Amir had been to the U.S. Senate once as a high school student, but this was a different occasion: a press conference with then-Senator Hillary Clinton and dozens of media cameras.
“[Senator Clinton] told me she was sorry that we have a broken system and that our laws are breaking families apart,” said Amir, whose story was featured on CNN, in The New York Times and more than 100 other newspapers around the country. “She joked with me, told me I was a good-looking guy and that Mary would certainly wait for me.”
Clinton’s proposed amendment was to be part of a sweeping immigration reform bill. She called for increases to the number of green cards issued annually to spouses and children of legal residents, thereby reducing the U.S. Immigration and Naturalization Service’s case backlog. Opponents argued there was no backlog, and in the end, neither the amendment nor the bill itself became reality.
Meanwhile, the couple’s time apart grew, eventually to six years. “Every day I would check online to see if a visa was available, and every day the answer was no,” Amir said.

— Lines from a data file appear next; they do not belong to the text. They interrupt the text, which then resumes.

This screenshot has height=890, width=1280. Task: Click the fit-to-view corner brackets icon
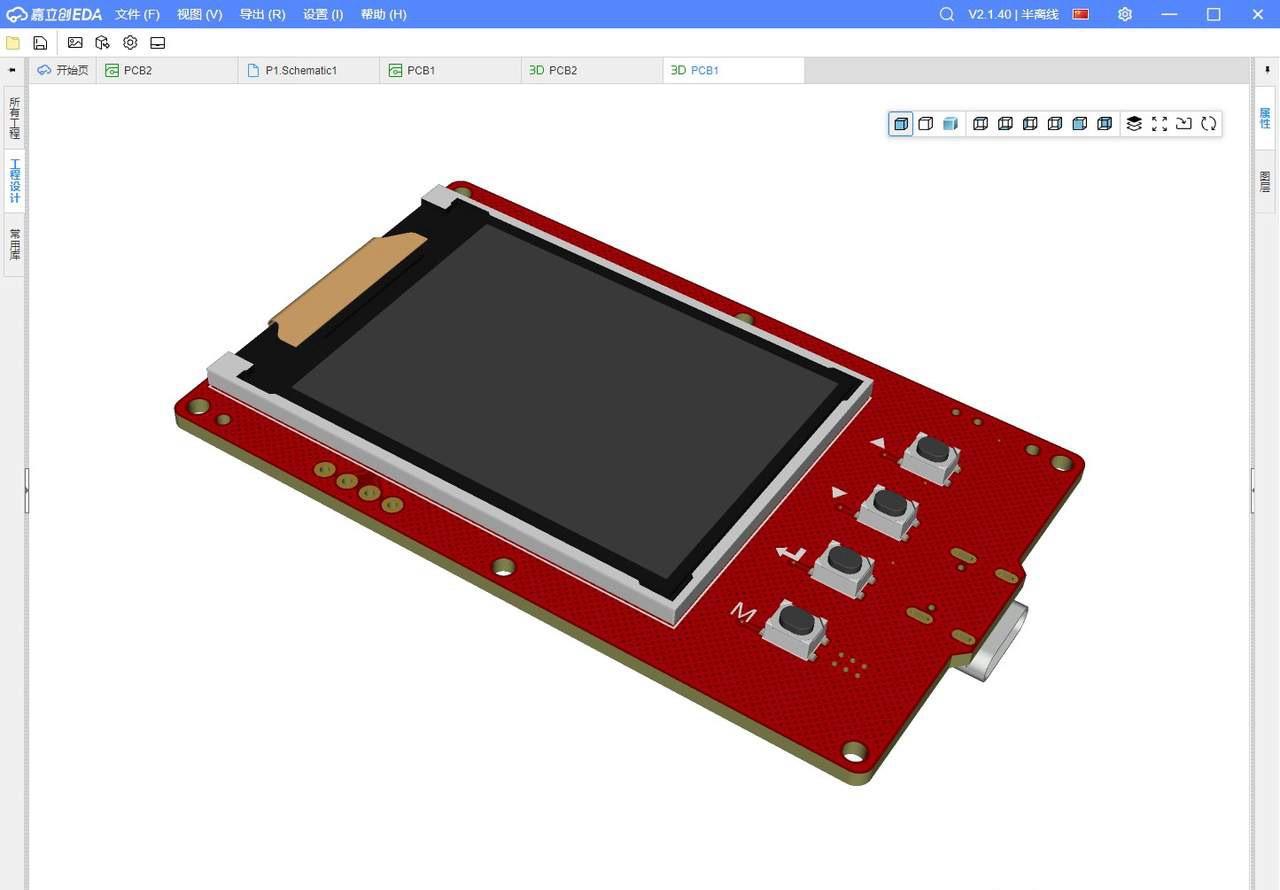(x=1159, y=124)
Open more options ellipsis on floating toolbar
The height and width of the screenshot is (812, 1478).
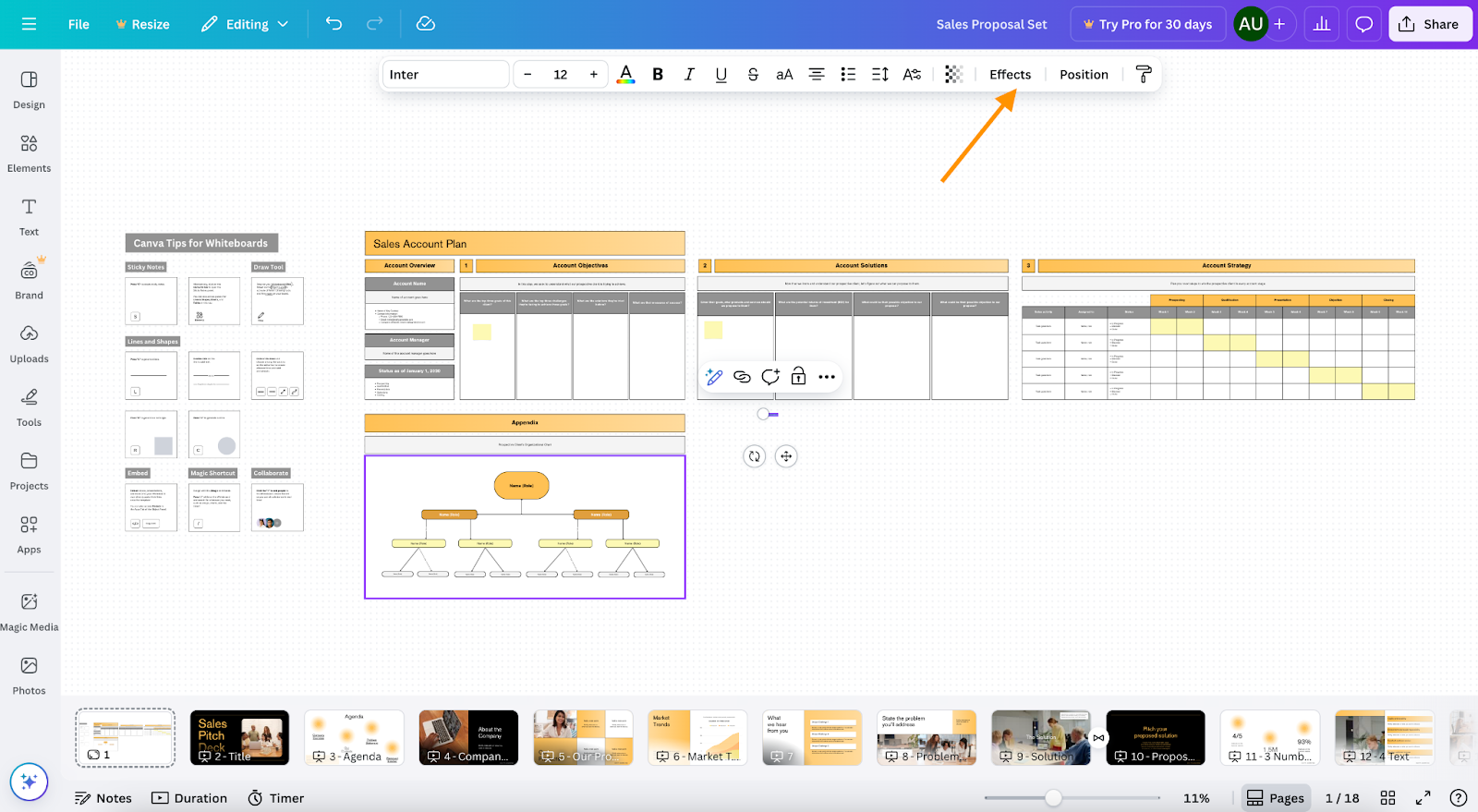click(827, 377)
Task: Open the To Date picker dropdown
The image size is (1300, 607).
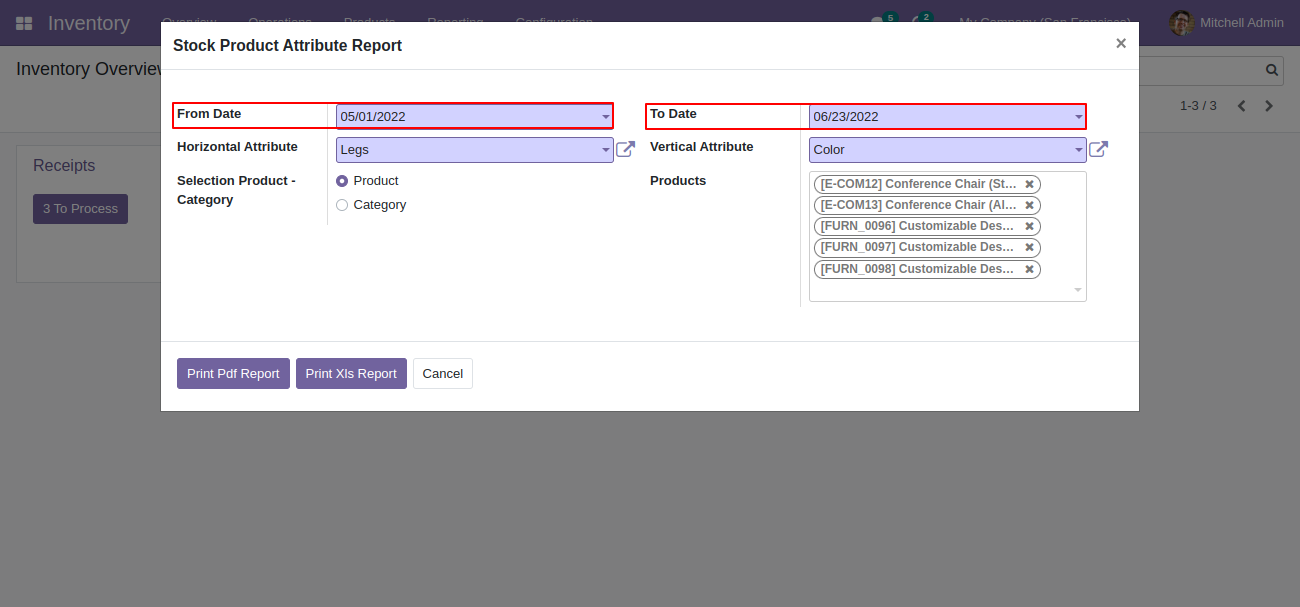Action: pyautogui.click(x=947, y=116)
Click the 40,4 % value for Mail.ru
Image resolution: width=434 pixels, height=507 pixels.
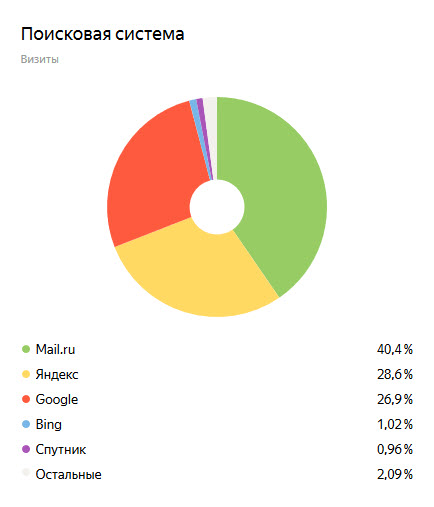click(x=395, y=349)
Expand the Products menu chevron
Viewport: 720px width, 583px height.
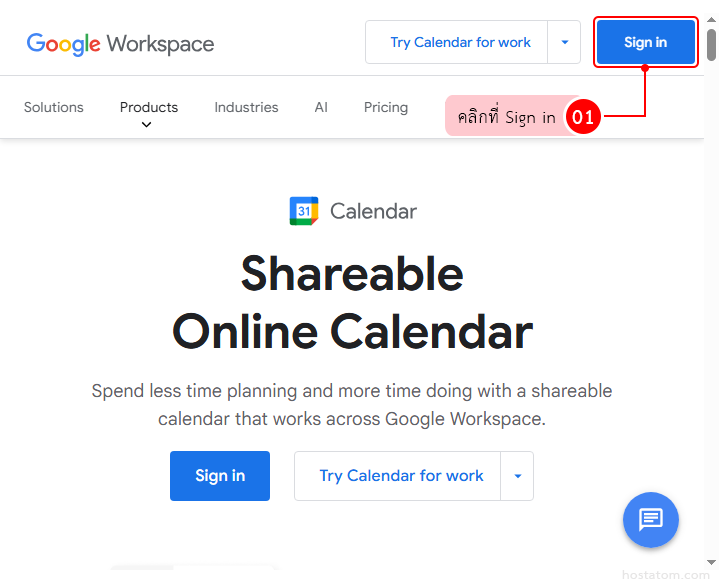(147, 125)
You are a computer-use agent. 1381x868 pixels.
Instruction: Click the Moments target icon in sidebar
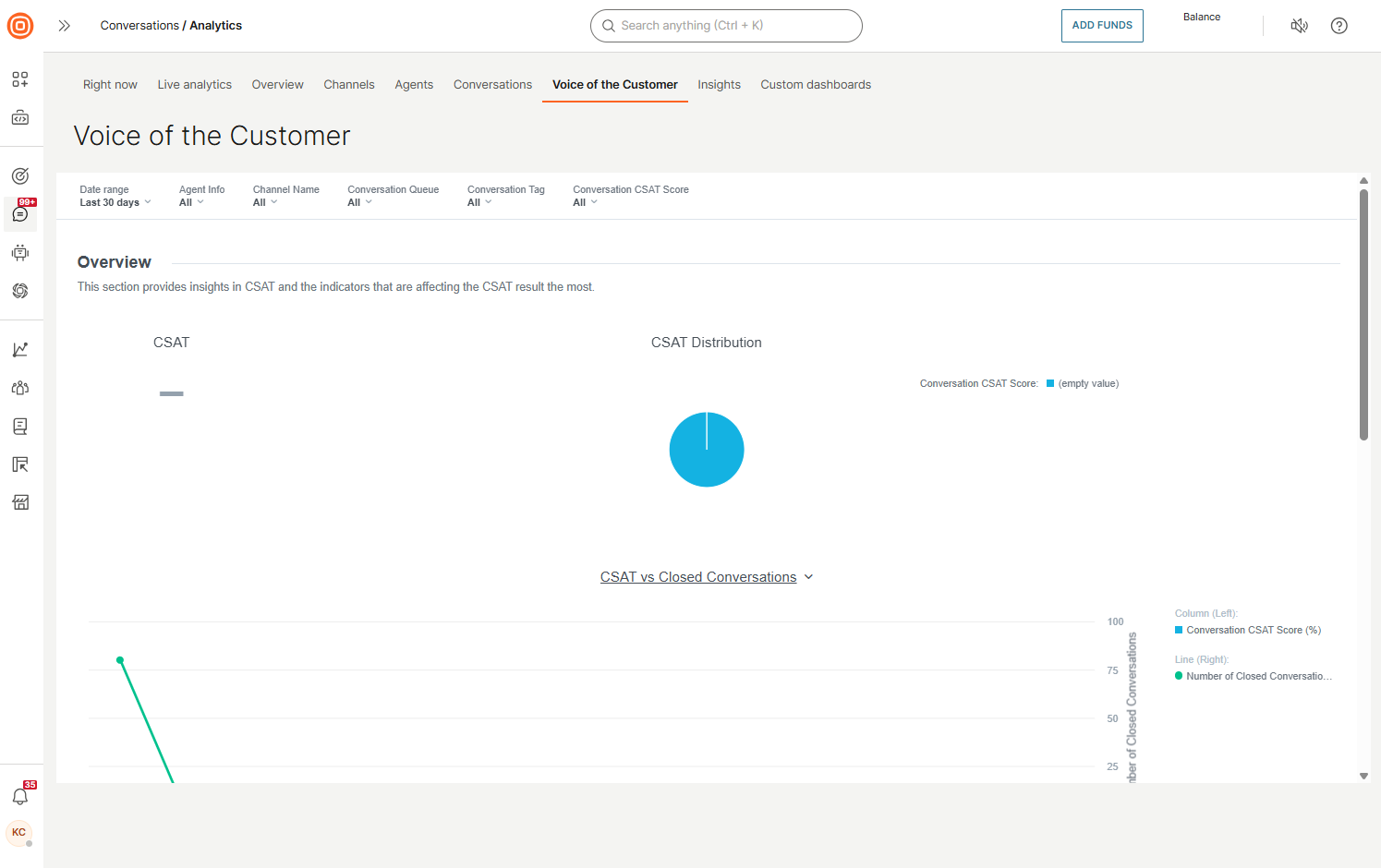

In 2009, after his own five-year wait as a green-card holder, Amir became a U.S citizen, entitling him to file a new case for his wife’s entry to the U.S. There were a few more months of delays during processing of Mary’s paperwork, but her entry to the U.S. finally came on July 4, 2010 — a true Independence Day following the couple’s earnest pursuit of the American Dream.
A Future Together, At Last
“Mary is a straight-A student and well-suited to become a histotechnologist,” said Roosevelt biology professor Kelly Wentz-Hunter, who accepted Mary into the program based on her grades, work experience and determination. “Mary has many talents that she began developing in Iran, and I’m sure she will have opportunities to further develop and use those talents here in America.”
“It’s been a long time and a lot of studying, but finally our American Dream is on track.”— Mary Nikpouri
In fact, Mary plans to enter Roosevelt’s biomedical science master’s program after graduating in 2018.
“All we ever wanted to do was be together,” Mary said. “It’s been a long time and a lot of studying, but finally our American Dream is on track.”